* **TO DO**
Nothing in the entries may change when you repeat them, and no images may appear.

** EXCERPTED RECORDS follows **

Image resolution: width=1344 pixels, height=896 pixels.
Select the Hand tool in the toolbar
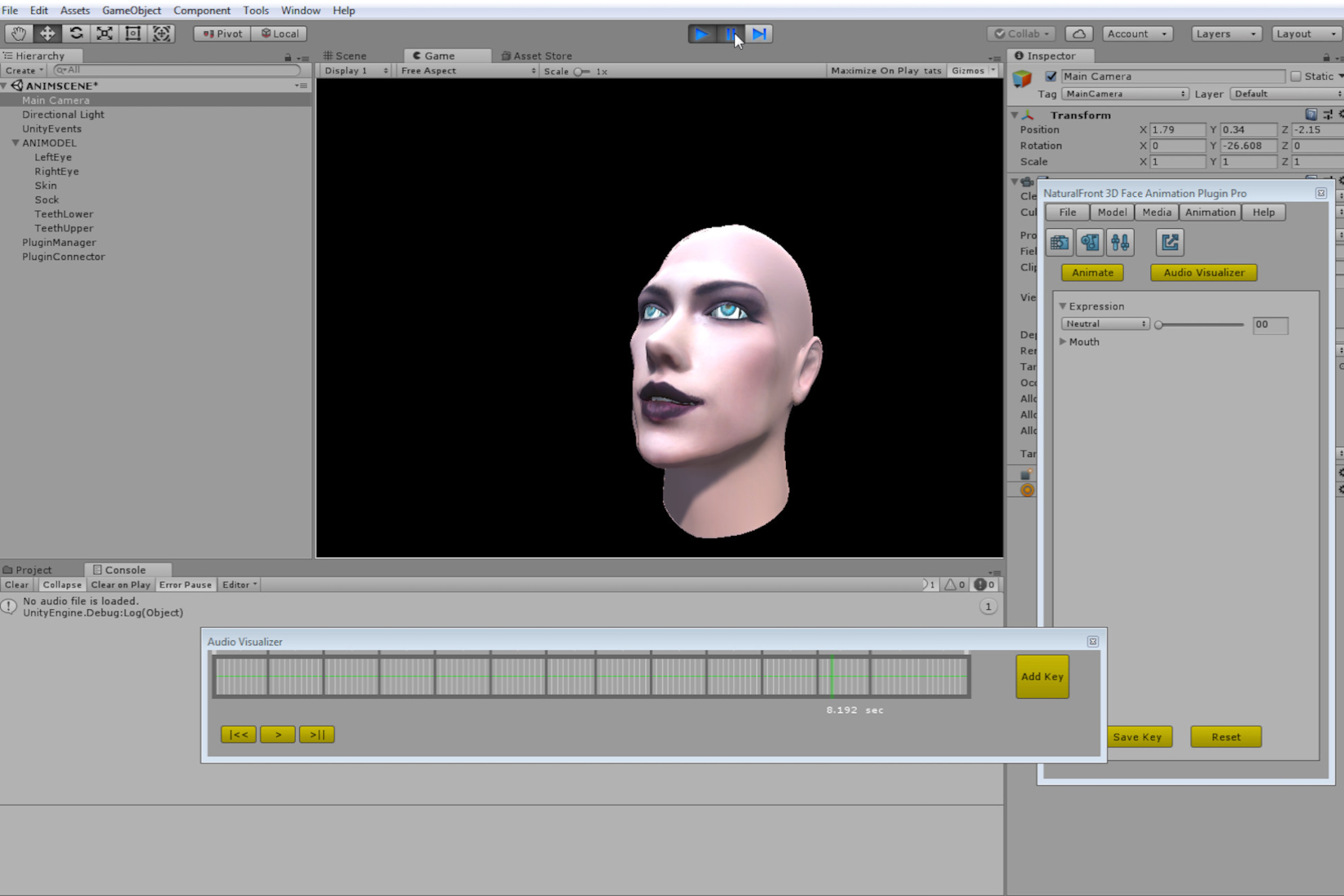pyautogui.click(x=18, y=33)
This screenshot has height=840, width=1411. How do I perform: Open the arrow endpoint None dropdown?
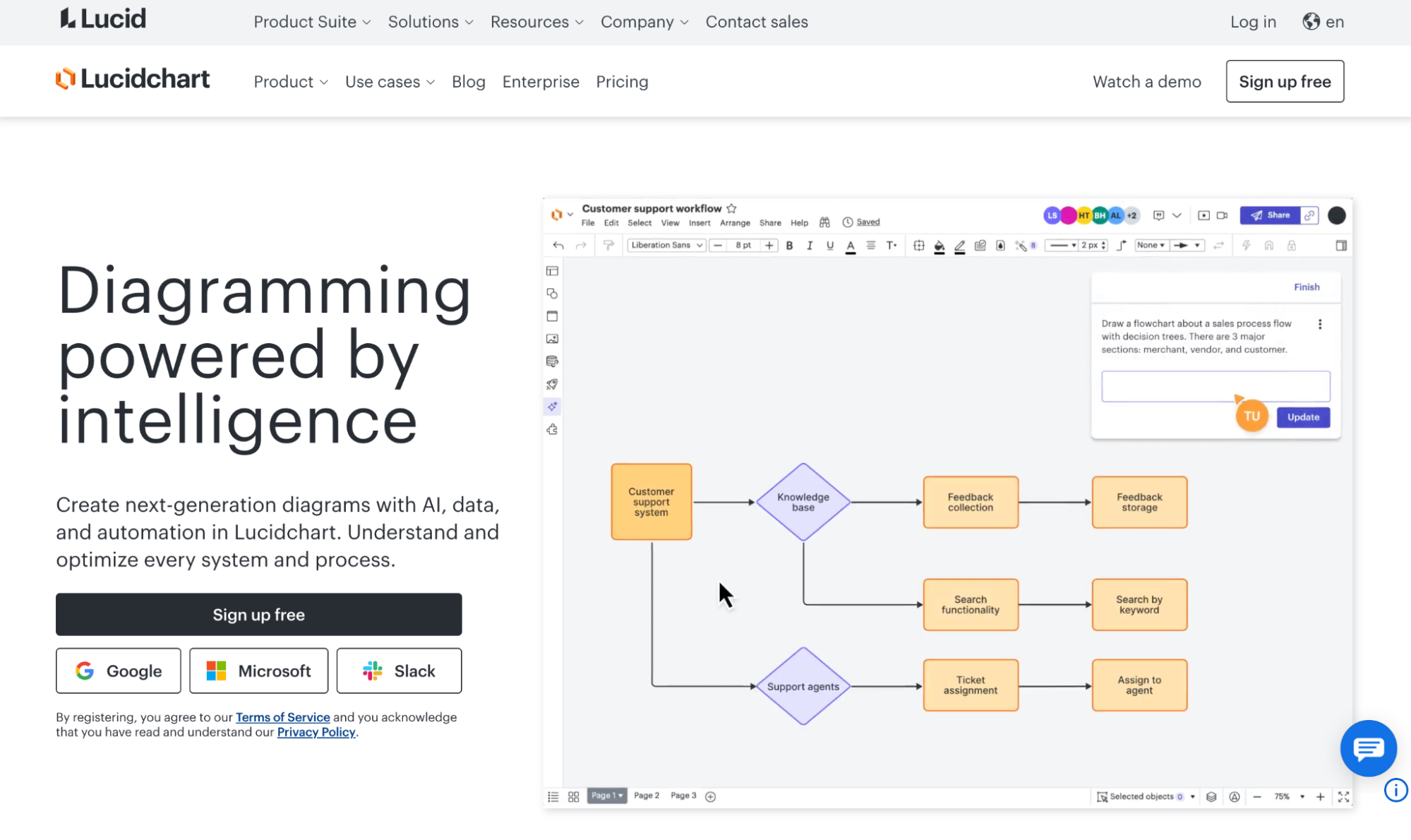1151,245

** End of EXCERPTED RECORDS **

* **TASK RESPONSE**
Image resolution: width=1344 pixels, height=896 pixels.
Select the Hand tool in the toolbar
pyautogui.click(x=18, y=33)
This screenshot has height=840, width=1411. How do I perform: Open the arrow endpoint None dropdown?
1151,245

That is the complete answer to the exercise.